In conclusion, we've embarked on a comprehensive exploration of Boyle's Law, a cornerstone principle governing the behavior of gases. We've delved into its theoretical underpinnings, its mathematical representation (P₁V₁ = P₂V₂), and its practical applications in diverse real-world scenarios. From the simple act of breathing to the complexities of scuba diving and beyond, Boyle's Law demonstrates its pervasive influence on our daily lives and the technologies we utilize.
We began by unraveling the essence of Boyle's Law, understanding that it describes the inverse relationship between the pressure and volume of a gas, assuming a constant temperature and number of moles. As the volume of a gas increases, its pressure decreases proportionally, and vice versa. This fundamental concept forms the basis for countless phenomena we observe in the world around us. We then meticulously dissected the application of Boyle's Law through a step-by-step approach to solving gas pressure problems. We learned the importance of identifying the knowns and the unknown, writing down the equation, substituting values, solving for the unknown, and, crucially, checking our answer. This systematic approach empowers us to tackle a wide range of problems with confidence and accuracy.
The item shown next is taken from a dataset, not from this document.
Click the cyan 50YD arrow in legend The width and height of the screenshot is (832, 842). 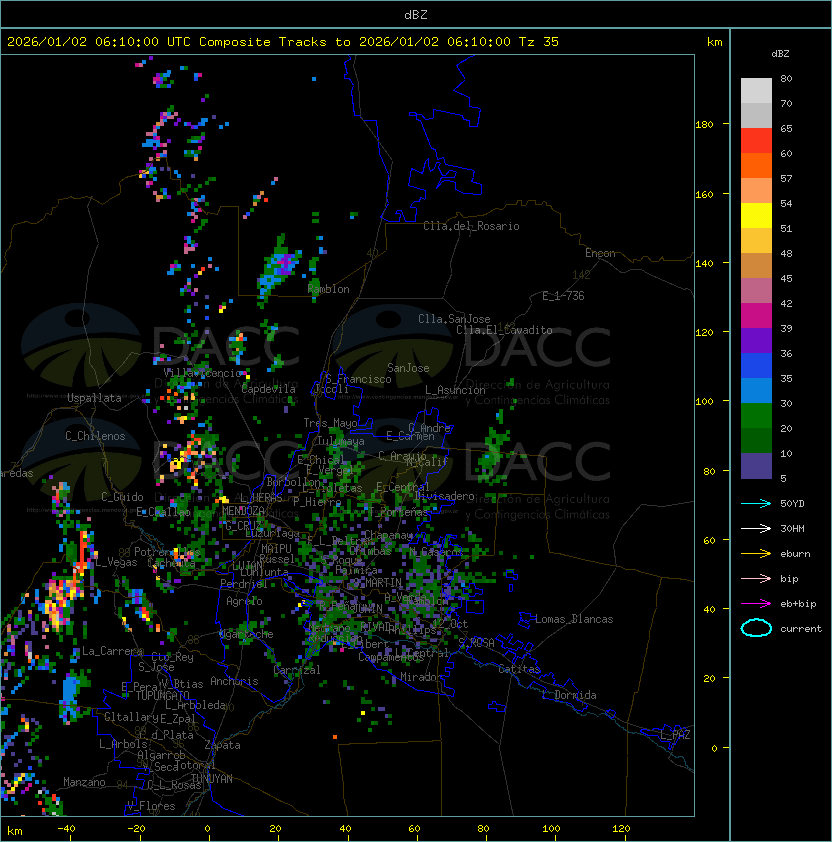click(756, 503)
Furthermore, we ventured beyond the theoretical and explored the real-world applications of Boyle's Law. We discovered its critical role in human breathing, where the expansion and contraction of the lungs, governed by Boyle's Law, facilitate the exchange of gases. We examined its significance in scuba diving, where the pressure changes with depth necessitate a thorough understanding of Boyle's Law to ensure diver safety. We also touched upon its applications in medicine, the automotive industry, and meteorology, highlighting the breadth and depth of its influence.
Mastering Boyle's Law is not merely an academic exercise; it's an essential step towards understanding the world around us. It provides a framework for comprehending the behavior of gases, a fundamental component of our atmosphere, our bodies, and many technological systems. By grasping the principles of Boyle's Law, we gain a deeper appreciation for the intricate interplay of pressure, volume, and temperature in shaping our physical reality. As we continue to explore the vast realm of science and engineering, the knowledge of Boyle's Law will undoubtedly serve as a valuable tool, enabling us to unravel complex phenomena and innovate novel solutions. So, let's embrace the power of Boyle's Law and continue our journey of scientific discovery.